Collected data
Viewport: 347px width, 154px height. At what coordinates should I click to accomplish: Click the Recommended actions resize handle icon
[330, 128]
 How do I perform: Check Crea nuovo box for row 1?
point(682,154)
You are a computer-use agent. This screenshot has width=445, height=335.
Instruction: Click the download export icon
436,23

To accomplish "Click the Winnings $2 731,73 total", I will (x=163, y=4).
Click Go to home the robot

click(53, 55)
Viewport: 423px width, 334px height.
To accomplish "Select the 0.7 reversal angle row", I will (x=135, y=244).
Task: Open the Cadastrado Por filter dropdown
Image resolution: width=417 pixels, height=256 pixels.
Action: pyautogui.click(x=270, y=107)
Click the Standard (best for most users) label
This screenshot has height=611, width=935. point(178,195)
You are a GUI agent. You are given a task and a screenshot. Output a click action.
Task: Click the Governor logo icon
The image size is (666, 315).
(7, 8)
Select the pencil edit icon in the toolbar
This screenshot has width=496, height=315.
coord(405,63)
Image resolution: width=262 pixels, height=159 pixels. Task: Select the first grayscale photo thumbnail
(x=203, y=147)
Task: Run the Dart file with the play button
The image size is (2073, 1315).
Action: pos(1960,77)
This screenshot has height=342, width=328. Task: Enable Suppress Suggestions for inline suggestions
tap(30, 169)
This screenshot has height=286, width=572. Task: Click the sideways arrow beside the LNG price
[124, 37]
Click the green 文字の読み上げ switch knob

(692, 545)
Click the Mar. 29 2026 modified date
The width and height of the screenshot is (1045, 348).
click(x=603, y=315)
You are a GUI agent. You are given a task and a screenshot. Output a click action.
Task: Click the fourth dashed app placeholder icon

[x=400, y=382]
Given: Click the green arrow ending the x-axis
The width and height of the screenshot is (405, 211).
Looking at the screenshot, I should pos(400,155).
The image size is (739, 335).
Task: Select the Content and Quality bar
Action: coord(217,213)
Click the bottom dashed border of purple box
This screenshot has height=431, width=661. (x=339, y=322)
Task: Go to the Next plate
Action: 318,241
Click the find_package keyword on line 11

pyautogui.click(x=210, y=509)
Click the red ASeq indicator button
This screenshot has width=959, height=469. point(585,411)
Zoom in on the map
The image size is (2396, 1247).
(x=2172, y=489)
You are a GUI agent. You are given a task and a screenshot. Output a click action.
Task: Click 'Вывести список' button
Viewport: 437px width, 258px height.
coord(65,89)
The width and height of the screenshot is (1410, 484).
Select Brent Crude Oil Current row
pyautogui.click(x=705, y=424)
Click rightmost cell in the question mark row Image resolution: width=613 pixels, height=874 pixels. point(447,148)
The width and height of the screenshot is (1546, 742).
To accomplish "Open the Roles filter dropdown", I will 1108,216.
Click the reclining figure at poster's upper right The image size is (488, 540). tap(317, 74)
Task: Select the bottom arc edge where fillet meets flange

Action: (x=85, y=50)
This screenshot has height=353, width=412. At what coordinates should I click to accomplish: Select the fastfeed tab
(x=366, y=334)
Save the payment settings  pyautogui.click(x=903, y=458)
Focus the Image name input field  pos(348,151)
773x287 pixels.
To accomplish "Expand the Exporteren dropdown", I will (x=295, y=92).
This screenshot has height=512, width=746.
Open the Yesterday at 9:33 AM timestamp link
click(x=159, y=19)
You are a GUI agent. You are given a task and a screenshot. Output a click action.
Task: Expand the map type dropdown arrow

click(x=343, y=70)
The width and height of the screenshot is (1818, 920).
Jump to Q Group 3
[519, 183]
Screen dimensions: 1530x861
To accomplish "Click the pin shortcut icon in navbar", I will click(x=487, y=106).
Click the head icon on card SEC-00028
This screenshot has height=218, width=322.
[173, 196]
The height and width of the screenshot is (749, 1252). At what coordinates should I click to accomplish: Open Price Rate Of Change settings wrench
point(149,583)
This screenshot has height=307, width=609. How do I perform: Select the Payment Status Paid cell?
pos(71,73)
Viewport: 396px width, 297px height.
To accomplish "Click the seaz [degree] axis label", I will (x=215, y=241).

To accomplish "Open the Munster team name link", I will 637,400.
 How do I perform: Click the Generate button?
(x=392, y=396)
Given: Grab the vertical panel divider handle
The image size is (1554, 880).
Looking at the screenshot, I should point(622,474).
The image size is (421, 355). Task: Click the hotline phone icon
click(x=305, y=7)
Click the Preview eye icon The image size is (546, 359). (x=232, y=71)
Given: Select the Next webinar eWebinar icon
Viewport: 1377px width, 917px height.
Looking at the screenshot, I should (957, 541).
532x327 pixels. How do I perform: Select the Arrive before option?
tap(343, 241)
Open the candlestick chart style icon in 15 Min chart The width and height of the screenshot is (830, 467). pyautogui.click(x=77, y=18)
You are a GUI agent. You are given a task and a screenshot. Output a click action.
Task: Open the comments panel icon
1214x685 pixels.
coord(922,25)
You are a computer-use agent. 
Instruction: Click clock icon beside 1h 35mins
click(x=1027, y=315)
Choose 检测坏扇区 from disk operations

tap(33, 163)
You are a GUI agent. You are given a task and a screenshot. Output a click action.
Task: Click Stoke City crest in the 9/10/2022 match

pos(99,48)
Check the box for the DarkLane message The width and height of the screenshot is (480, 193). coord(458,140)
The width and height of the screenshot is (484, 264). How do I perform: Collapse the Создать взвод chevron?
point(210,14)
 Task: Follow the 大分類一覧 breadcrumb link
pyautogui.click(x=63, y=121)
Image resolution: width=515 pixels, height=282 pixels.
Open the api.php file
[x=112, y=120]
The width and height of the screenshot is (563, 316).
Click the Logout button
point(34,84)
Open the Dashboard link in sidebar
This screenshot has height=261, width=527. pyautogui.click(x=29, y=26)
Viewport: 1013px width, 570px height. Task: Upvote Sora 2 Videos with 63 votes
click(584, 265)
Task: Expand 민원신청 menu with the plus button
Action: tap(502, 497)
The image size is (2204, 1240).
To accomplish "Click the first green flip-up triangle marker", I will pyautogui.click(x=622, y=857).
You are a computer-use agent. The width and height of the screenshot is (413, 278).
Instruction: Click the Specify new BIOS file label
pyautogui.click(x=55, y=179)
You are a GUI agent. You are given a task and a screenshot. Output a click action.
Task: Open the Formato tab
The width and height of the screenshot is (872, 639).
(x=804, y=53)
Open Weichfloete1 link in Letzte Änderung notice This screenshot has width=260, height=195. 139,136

*WORK INSTRUCTIONS:* Report each line above that contains the word "link", copying every such line in full.

*TASK SOLUTION:*
Open the Yesterday at 9:33 AM timestamp link
To accomplish "Open the Munster team name link", I will 637,400.
 Task: Follow the 大分類一覧 breadcrumb link
Open the Dashboard link in sidebar
Open Weichfloete1 link in Letzte Änderung notice This screenshot has width=260, height=195. 139,136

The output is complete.